Delle tre scalate verso la meta, la prima è di rodaggio, anche per il versante dal quale la si affronta, più lieve. La bagarre scatta sulla seconda, ed è una fotocopia esatta di quanto già visto sullo Stelvio: di fronte all’andatura incalzante di Dennis, a favore di Geoghegan Hart, cedono via via i rincalzi, tra cui Nibali e Fugslang.

Subito dopo è la volta della maglia rosa Keldermann a non tenere le ruote dei migliori, mentre al duo vestito di nero resta incollato il giovane Hindley, che ha sia il vantaggio di giocare di rimessa che lo svantaggio di essere, in previsione, meno attrezzato nella crono finale. Un po’ di sollievo a Keldermann lo danno gli uomini di Nibali, riassorbiti dalla fuga di giornata, forse perché più indietro ancora c’è Fugslang e si lotta per la coppa dei meno giovani, con tutto quello che, tra i due, c’è stato nei giorni in cui si pensava fossero loro due a giocarsela a Milano. Ma nella vallata il lavoro di Dennis è mostruoso: il vantaggio lievita oltre il minuto.

Con la crisi di Keldermann, addio ai giochi di squadra e finalmente si assiste, dopo tutti questi giorni, a un testa a testa definitivo. Due, tre, quattro scatti tenta Hindley, e Geoghegan Hart è sempre lì attaccato. Finisce con l’esito più incredibile: Hart coglie l’alloro di giornata, e per la maglia rosa i due protagonisti finiscono, dopo tremila e rotti chilometri, a pari merito.

Partenza della 20° tappa del Giro d'Italia. @LaPresse

QUALUNQUE SIA l’epilogo di oggi, da questo Giro caotico e nebbioso ne viene fuori l’immagine di un ciclismo trasformato. Intanto, si è definitivamente rarefatto il baricentro italo-francese, con la potente appendice belga, che lo ha caratterizzato nel suo primo secolo di storia. Lo si vede bene nel passaggio nelle sponsorizzazioni dalle marche di biciclette e di pneumatici, a quelle di cucine componibili, ai grandi gruppi assicurativi e di telecomunicazioni, dall’epoca dei pionieri su su fino ad oggi. Si può fotografare, attraverso la storia del ciclismo, il dispiegarsi di nuove gerarchie nel capitalismo mondiale, da quando un salumiere brianzolo rendeva possibile le vittorie di Merckx a oggi, che i grandi campioni vengono arricchiti dai fondi sovrani del Kazakistan o del Bahrein.
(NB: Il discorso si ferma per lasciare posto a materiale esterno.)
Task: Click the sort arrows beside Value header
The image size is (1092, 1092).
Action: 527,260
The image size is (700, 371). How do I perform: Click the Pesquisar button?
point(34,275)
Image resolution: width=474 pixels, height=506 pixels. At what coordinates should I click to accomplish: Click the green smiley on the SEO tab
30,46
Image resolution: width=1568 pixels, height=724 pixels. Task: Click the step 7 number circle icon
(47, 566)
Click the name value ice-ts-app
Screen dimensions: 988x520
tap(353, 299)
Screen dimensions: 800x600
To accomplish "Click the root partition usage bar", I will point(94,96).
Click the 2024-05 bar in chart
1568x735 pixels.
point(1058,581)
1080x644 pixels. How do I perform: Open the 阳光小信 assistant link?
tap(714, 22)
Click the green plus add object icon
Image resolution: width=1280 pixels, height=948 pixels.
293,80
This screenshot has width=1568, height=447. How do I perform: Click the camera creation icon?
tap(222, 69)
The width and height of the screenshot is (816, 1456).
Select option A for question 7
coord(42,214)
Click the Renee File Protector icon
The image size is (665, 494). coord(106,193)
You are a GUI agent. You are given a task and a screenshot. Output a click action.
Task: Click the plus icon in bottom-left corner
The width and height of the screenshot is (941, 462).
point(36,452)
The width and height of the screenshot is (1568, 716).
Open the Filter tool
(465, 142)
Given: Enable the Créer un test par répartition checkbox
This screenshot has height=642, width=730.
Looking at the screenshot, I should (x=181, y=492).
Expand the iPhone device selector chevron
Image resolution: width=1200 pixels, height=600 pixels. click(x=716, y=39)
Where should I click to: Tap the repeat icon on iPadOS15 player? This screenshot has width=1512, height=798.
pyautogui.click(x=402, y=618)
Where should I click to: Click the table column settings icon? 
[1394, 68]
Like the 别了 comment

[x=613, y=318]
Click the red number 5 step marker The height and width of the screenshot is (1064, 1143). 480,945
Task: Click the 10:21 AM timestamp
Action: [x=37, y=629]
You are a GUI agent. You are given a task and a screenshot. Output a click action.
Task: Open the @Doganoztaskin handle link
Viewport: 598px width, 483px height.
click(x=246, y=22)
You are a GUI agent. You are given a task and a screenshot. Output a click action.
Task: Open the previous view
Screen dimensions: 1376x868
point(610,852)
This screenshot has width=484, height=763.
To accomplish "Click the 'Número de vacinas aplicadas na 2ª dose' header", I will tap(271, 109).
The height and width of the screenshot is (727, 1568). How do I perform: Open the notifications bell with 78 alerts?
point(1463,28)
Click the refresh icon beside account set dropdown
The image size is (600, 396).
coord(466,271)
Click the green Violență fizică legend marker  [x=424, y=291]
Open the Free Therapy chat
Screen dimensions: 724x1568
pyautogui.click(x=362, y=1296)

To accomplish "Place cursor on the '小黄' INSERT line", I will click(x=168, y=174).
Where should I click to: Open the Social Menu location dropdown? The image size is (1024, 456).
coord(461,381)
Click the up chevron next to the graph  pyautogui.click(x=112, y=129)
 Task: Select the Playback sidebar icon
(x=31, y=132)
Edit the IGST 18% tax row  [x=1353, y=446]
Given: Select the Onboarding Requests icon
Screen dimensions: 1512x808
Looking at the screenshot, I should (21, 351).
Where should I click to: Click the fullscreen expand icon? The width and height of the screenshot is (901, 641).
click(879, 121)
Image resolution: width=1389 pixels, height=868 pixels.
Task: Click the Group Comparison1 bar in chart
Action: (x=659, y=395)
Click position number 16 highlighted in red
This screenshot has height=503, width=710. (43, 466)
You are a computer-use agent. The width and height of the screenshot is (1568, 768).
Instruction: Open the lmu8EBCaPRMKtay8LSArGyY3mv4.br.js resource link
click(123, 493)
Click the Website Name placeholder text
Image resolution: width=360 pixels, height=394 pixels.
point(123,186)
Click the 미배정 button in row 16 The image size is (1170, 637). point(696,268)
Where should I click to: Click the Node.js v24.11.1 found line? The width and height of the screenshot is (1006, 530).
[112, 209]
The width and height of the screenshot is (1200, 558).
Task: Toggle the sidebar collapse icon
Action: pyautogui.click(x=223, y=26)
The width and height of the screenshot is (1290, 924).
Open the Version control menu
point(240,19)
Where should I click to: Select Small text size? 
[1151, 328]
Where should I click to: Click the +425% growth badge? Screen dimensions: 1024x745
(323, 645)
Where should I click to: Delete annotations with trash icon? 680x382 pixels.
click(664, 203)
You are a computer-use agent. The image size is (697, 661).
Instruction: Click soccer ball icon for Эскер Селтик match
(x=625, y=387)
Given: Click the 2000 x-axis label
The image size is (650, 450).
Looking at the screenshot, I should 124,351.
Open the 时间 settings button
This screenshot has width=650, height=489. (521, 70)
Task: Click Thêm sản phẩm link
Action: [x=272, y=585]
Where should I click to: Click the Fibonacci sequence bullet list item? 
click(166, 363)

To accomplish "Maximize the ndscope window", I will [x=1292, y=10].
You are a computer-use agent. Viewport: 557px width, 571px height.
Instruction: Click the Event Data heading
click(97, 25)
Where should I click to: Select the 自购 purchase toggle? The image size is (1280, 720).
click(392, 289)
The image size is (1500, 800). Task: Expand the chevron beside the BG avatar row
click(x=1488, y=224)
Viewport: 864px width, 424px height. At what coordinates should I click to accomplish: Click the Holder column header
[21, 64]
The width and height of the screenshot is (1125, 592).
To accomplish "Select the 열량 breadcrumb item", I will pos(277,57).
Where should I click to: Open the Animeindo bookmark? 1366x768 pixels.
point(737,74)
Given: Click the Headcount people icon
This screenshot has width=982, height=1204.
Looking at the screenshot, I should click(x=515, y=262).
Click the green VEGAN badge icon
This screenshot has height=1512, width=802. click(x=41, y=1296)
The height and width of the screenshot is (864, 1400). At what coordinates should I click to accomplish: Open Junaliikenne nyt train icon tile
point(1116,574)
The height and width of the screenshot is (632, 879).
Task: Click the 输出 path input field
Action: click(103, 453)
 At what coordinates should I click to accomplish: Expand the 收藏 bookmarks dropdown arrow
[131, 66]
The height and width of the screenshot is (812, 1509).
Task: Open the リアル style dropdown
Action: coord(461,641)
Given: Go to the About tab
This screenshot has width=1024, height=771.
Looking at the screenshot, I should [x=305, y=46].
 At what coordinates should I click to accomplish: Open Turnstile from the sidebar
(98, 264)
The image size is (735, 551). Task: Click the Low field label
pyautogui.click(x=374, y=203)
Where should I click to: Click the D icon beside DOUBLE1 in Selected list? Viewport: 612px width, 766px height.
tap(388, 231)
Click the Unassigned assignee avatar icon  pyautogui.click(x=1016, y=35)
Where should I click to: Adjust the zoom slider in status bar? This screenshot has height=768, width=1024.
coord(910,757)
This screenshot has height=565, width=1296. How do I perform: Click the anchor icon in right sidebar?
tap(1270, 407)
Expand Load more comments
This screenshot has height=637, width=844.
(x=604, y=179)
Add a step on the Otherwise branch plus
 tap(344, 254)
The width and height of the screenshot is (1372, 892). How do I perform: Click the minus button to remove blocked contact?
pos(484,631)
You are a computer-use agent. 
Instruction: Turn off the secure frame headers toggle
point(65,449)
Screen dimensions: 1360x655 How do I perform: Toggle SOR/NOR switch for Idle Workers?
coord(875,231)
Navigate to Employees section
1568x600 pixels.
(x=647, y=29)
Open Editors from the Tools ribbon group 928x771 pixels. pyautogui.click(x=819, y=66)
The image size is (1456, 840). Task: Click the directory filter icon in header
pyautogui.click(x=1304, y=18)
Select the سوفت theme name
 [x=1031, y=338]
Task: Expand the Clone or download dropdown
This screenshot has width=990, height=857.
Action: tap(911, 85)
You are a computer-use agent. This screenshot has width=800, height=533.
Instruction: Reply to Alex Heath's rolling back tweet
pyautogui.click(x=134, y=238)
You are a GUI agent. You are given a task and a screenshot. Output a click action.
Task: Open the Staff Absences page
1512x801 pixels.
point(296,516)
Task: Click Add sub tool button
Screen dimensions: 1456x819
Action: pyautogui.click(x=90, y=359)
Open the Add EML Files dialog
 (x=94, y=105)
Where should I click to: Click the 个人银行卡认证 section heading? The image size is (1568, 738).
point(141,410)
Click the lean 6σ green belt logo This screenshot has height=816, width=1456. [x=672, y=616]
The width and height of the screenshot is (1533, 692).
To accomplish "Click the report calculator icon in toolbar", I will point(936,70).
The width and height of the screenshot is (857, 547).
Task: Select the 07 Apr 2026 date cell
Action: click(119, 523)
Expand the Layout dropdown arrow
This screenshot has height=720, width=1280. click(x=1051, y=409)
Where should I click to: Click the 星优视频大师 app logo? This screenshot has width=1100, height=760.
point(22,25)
DI QUESTO SISTEMA più gerarchico ne fa le spese il ciclismo popolare, quello dei gruppi sportivi locali. E ne fa le spese lo spettacolo, ché interesse dei grandi sponsor è il piazzamento, con relativi punti e quattrini, a detrimento dell’impresa matta, che apre le porte alla leggenda come al fallimento. Tant’è che i più nostalgici – o i più realisti? – parlano da anni di salvare l’essenza di questo sport tornando alle competizioni per squadre nazionali. Esperienza già vissuta al Tour a partire dalla metà degli anni ’30, non, come verrebbe da pensare, in omaggio al nazionalismo dilagante in quell’epoca, ma per sfuggire al tatticismo esasperato indotto dalle sponsorizzazioni.

Se oggi viene da riparlarne è perché, proprio come nel resto della società, anche nel piccolo mondo del pedale l’epidemia infierisce sui più piccoli. Quello che rischia di saltare non è certo il carrozzone miliardario del Protour, ma una rete associativa di base che è da sempre la linfa più vitale di questo sport.

È vero, il ciclismo induce al conservatorismo. Ma è proprio il legame ossessivo che mantiene con la memoria di fatiche e di libertà a far scendere ancora la gente per la strada.